Exercise requirements –
Output only these lines, set down exactly: the one containing "Rate two stars in 评价 row" and each line after it through the end of the records.

###

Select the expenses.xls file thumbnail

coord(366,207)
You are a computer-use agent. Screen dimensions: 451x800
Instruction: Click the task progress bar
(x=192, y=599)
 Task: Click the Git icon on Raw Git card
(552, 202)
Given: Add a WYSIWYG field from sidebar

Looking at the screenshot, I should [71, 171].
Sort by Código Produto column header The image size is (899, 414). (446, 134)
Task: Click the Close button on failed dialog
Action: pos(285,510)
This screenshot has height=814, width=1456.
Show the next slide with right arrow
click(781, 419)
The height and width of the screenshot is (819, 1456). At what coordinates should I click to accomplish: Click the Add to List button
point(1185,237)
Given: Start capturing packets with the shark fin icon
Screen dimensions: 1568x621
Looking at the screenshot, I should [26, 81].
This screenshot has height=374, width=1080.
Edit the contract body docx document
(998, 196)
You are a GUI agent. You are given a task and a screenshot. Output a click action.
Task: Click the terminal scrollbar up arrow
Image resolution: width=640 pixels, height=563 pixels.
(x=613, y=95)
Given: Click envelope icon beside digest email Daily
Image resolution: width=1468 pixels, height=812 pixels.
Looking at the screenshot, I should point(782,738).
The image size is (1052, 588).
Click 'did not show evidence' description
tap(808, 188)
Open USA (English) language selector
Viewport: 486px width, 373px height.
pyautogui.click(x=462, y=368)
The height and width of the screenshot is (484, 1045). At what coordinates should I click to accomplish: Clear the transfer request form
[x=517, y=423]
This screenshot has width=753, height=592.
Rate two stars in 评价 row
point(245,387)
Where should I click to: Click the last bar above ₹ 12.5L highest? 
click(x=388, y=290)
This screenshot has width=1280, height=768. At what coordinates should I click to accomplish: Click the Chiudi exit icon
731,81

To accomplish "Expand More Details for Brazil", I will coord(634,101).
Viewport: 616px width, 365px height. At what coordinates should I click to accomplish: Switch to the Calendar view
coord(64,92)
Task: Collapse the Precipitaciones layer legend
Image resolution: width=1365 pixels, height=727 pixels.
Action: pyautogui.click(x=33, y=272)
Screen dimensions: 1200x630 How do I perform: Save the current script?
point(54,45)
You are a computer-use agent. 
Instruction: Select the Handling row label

###

Answer to this task –
Rate two stars in 评价 row
point(245,387)
Where should I click to: Click the last bar above ₹ 12.5L highest? 
click(x=388, y=290)
This screenshot has width=1280, height=768. At what coordinates should I click to accomplish: Click the Chiudi exit icon
731,81

To accomplish "Expand More Details for Brazil", I will coord(634,101).
Viewport: 616px width, 365px height. At what coordinates should I click to accomplish: Switch to the Calendar view
coord(64,92)
Task: Collapse the Precipitaciones layer legend
Image resolution: width=1365 pixels, height=727 pixels.
Action: pyautogui.click(x=33, y=272)
Screen dimensions: 1200x630 How do I perform: Save the current script?
point(54,45)
You are a computer-use agent. 
Instruction: Select the Handling row label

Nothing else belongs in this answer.